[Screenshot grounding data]
▶
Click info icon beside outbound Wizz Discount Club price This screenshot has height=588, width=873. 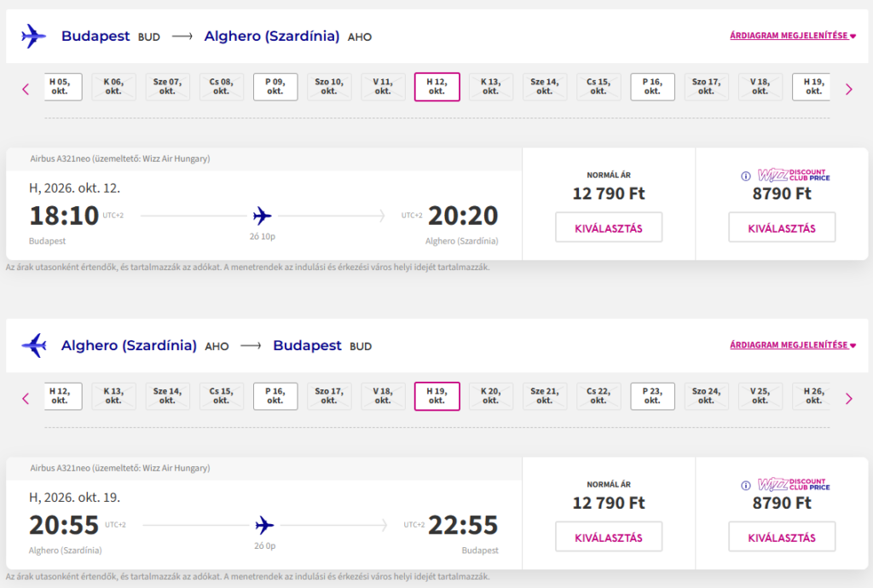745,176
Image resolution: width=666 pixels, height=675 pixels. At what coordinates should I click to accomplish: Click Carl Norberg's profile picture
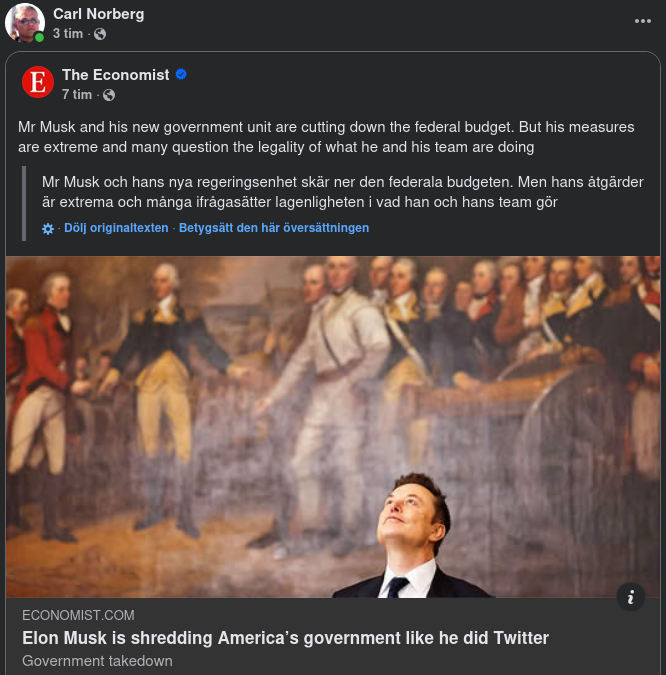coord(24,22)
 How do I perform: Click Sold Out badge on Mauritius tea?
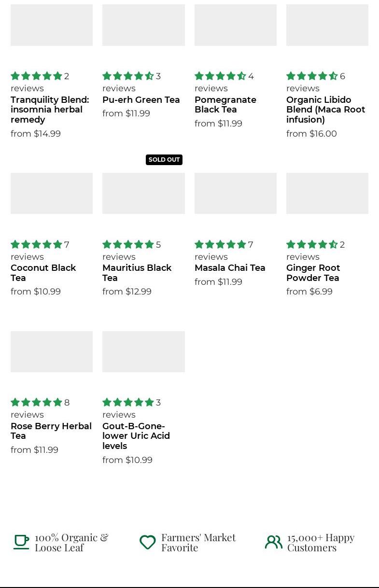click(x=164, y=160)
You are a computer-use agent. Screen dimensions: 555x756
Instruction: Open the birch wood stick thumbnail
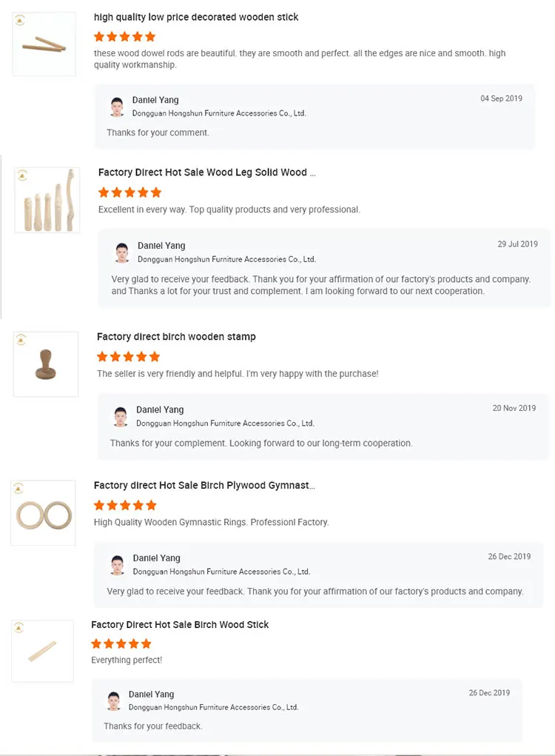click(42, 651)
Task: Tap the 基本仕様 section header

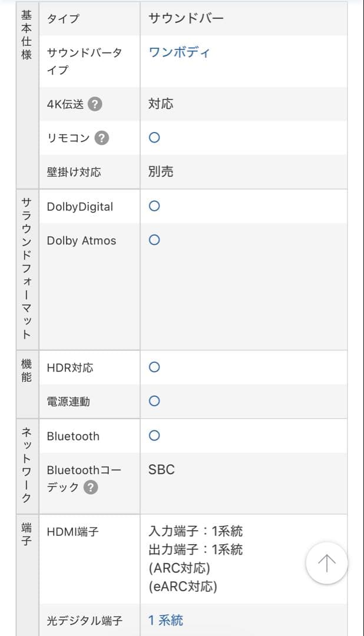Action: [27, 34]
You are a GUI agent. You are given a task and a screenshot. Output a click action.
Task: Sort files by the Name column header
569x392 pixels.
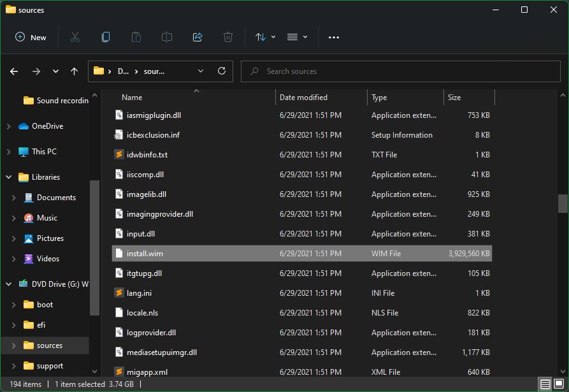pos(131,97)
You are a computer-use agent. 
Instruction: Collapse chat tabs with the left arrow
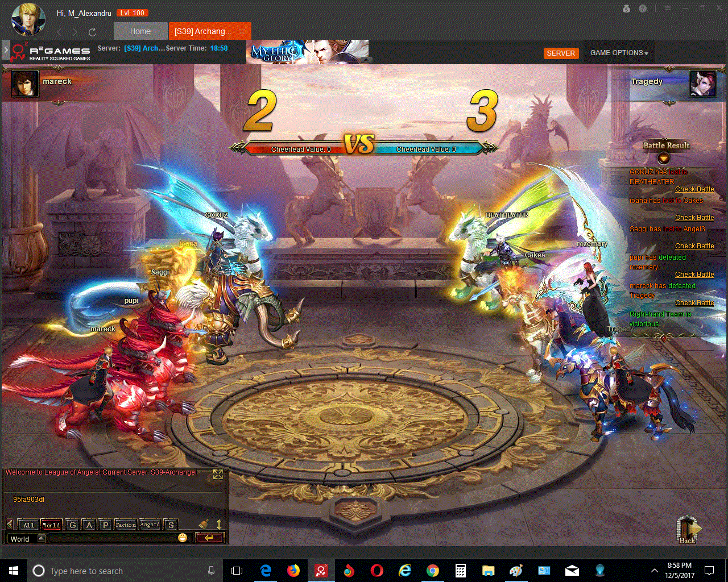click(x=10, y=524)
◀
Retype exactly the lines above, starting at the line containing "Instruction: Open the" and ending with the last line, both included; leave out the pictures.

Instruction: Open the birch wood stick thumbnail
click(42, 651)
Task: Tap the 基本仕様 section header

Action: [27, 34]
You are a GUI agent. You are given a task and a screenshot. Output a click action.
Task: Sort files by the Name column header
569x392 pixels.
pos(131,97)
You are a computer-use agent. 
Instruction: Collapse chat tabs with the left arrow
click(x=10, y=524)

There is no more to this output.